Histoire du droit
L2 PREMIERE PARTIE :
La Révolution française et l’Empire
(1789-1815)
Au cours de cette courte période, des principes politiques et sociaux vont devenir le socle de
l’Etat contemporain. C’est une période fondatrice. La Révolution française est un bouleversement
qui va renverser des structures pluriséculaires fondées sur la tradition.
Certains historiens expliquent que le Révolution française n’est pas une véritable scission mais il
s’agit bien d’une accélération.
La Révolution française va prendre le contre-pied de l’Ancien Régime. On passe d’une
souveraineté monarchique à une souveraineté nationale. L’Empire et le Consulat vont fixer au plan
institutionnel et juridique certains traits fondamentaux de la France.
La Révolution française est une période clé, charnière.
Chapitre I : La quête d’un nouveau régime.
Section 1 : L’instabilité constitutionnelle (1789-1799)
1789 : ouverture de la Révolution française
1799 : coup d’Etat de Napoléon Bonaparte, fermeture de la Révolution.
Ces dix dernières années, qui font la décennie révolutionnaire, sont le théâtre d’une recherche
perpétuelle de l’équilibre, du meilleur régime politique. Cette recherche explique les va-et-vient
entre les différents types de régimes. On passe de la monarchie constitutionnelle (qu’on aurait pu
fixer) à la République, la République radicale de Robespierre ou la République conservatrice. Il y a
une oscillation entre les régimes modérés et les régimes radicaux.

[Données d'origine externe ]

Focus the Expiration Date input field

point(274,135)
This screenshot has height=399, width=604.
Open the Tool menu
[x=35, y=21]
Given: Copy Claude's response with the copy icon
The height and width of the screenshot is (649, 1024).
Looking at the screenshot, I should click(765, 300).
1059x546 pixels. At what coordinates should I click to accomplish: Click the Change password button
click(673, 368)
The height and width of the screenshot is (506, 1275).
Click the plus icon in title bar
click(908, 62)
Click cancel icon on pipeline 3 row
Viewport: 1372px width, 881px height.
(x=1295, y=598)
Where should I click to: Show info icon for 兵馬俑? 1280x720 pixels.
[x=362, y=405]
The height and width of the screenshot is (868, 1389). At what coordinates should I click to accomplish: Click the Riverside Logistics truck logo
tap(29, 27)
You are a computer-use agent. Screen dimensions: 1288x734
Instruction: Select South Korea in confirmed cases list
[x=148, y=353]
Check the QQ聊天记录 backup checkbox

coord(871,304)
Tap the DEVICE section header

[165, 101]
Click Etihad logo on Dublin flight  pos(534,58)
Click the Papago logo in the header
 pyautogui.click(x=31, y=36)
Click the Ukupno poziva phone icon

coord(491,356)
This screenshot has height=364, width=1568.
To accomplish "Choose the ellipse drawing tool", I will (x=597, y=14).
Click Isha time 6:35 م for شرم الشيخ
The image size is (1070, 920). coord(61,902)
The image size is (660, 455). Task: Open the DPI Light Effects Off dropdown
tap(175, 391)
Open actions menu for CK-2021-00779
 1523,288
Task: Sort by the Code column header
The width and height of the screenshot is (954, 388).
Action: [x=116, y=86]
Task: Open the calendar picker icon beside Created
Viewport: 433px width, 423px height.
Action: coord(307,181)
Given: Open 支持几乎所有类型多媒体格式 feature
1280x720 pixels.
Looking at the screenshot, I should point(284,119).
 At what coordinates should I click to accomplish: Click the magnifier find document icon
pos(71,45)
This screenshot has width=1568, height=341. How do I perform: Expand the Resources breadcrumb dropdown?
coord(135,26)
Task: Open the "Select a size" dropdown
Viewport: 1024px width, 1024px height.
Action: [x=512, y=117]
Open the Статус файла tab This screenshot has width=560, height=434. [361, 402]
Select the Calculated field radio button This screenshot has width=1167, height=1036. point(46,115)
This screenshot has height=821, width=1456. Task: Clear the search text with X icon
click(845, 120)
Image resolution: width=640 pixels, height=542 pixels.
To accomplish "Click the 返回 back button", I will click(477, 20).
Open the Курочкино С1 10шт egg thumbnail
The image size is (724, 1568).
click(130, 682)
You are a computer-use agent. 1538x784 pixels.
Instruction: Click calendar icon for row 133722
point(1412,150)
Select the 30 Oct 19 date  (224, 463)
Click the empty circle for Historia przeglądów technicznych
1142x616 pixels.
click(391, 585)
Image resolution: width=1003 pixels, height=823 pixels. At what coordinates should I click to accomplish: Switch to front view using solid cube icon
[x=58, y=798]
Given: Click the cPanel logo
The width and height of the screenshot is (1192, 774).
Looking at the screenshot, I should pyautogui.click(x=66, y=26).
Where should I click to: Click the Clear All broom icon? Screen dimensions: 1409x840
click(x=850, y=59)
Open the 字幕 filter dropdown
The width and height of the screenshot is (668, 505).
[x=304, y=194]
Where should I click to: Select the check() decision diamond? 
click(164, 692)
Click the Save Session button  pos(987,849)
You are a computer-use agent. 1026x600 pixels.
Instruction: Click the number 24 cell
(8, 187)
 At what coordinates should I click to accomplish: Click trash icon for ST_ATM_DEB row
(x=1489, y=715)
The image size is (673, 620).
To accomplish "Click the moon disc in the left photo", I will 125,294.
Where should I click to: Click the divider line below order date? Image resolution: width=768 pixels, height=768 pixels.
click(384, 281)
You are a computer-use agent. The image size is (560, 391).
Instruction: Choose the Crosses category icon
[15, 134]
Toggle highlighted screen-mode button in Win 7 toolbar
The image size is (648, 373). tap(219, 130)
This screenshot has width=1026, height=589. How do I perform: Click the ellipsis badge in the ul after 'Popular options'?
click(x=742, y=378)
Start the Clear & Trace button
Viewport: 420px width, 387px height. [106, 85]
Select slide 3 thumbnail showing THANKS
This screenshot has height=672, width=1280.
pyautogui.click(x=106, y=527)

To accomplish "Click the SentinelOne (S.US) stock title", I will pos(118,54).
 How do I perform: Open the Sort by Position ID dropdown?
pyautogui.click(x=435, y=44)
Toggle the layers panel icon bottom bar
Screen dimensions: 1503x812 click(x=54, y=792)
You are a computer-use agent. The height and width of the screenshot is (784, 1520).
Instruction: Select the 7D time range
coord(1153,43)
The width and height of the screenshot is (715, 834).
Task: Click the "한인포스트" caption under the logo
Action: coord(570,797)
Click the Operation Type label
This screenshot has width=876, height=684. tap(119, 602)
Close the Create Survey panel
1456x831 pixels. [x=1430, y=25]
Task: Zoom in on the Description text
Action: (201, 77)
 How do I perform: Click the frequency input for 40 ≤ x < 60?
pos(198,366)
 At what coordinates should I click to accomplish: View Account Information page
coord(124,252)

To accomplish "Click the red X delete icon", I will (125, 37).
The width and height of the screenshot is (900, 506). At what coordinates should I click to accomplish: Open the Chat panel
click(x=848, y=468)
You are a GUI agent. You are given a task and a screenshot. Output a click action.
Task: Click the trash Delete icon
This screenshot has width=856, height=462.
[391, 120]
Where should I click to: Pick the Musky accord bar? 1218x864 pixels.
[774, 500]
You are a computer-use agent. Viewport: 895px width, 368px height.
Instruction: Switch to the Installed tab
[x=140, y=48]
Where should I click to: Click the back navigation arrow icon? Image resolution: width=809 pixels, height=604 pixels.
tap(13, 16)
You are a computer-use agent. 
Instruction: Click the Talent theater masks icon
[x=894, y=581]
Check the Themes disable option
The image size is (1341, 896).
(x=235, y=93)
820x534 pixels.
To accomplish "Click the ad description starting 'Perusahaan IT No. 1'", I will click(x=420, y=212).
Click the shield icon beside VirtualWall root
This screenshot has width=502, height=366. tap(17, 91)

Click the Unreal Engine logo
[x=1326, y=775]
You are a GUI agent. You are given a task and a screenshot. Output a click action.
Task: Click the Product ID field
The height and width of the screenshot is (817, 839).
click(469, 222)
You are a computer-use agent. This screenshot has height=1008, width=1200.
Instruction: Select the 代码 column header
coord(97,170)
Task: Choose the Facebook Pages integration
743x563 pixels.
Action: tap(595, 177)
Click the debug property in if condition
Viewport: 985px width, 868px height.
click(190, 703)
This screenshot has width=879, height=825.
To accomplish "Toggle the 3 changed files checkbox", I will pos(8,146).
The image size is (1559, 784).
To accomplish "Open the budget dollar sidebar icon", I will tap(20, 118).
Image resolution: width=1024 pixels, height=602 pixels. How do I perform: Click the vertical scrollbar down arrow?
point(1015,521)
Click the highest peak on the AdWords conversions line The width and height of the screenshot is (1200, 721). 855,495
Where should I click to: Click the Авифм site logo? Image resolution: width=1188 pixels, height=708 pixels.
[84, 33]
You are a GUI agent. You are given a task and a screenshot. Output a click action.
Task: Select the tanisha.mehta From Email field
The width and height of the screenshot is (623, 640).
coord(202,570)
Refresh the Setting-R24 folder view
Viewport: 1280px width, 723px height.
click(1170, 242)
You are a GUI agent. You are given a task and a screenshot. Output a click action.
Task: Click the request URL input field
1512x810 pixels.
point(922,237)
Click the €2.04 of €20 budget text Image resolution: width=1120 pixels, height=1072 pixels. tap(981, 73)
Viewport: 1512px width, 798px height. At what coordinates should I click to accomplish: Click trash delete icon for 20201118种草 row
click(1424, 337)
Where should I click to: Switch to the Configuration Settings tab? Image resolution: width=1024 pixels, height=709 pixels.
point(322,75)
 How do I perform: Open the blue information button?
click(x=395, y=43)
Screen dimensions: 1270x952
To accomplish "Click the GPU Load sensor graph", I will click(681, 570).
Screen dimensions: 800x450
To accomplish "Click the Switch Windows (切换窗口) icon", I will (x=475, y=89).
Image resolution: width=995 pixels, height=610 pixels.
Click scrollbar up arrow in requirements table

§ 1 : La monarchie constitutionnelle (1789-1792)
Cette période débute juridiquement le 17 juin 1789 lorsque le Tiers-État se proclame Assemblée
générale : c’est la révolution juridique. C’est une période qui se termine le 10 août 1792 par l’assaut
contre les Tuileries et la chute de la Royauté.
a- Les Etats Généraux
Il y a, à la veille de la Révolution française, plusieurs crises :
- Crise politique : dont le symbole est la contestation parlementaire. Ces cours de justice qui
ont des prétentions politiques veulent partager l’initiative des lois et donc la souveraineté du
roi.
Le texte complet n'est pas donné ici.